> _Work required_:
Reproduce the stretch of records from the line containing "Go to next match in response search" through the line containing "Action: click(765, 463)", swapping "next match" for "previous match" and leaving everything else unchanged.
^^^^^^^^^^^^^^^^
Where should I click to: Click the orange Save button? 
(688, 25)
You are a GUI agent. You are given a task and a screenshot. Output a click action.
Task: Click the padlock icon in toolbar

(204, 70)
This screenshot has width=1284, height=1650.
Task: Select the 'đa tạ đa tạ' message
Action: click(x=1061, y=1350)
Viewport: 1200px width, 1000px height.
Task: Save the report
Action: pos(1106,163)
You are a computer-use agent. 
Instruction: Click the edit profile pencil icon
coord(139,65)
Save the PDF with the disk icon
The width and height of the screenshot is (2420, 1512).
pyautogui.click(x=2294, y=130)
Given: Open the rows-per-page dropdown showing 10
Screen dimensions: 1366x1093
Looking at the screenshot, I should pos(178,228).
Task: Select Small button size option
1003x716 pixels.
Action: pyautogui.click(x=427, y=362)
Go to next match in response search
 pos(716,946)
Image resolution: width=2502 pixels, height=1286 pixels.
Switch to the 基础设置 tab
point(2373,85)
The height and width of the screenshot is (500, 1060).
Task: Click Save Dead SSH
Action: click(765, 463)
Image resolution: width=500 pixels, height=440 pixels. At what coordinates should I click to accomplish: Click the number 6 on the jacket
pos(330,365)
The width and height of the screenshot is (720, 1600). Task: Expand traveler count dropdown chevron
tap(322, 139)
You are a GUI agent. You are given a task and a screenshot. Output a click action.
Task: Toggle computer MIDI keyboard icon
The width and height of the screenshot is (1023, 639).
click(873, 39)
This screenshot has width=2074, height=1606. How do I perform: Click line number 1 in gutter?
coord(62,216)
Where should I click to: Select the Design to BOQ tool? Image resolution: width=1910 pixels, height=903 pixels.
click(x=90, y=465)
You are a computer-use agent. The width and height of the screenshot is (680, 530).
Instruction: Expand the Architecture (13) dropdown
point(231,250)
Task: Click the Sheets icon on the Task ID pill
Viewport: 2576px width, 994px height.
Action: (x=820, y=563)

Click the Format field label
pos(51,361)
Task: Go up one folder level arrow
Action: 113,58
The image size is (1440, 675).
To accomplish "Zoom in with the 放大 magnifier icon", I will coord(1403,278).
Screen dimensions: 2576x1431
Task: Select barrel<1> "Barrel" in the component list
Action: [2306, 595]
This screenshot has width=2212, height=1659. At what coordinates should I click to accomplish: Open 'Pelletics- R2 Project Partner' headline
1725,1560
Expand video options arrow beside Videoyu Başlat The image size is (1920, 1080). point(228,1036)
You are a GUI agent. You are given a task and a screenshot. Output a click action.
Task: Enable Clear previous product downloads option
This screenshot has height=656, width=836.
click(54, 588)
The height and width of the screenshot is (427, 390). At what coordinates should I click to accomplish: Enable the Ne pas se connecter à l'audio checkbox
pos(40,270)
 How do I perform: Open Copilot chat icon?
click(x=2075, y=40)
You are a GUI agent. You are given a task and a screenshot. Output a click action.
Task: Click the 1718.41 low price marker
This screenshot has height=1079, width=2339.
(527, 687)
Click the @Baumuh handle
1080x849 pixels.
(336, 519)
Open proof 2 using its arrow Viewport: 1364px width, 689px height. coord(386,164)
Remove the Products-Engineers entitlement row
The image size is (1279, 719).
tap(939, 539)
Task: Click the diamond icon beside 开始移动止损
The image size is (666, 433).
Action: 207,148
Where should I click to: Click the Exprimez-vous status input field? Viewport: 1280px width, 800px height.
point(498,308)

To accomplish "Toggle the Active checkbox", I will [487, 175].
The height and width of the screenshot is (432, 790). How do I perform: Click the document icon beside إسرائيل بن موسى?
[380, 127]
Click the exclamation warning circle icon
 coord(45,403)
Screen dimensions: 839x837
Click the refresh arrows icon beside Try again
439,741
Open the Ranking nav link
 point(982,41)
^^^^^^^^^^^^^^^^
> _Output of the exercise_:
Go to previous match in response search
 pos(716,946)
Image resolution: width=2502 pixels, height=1286 pixels.
Switch to the 基础设置 tab
point(2373,85)
The height and width of the screenshot is (500, 1060).
Task: Click Save Dead SSH
Action: click(765, 463)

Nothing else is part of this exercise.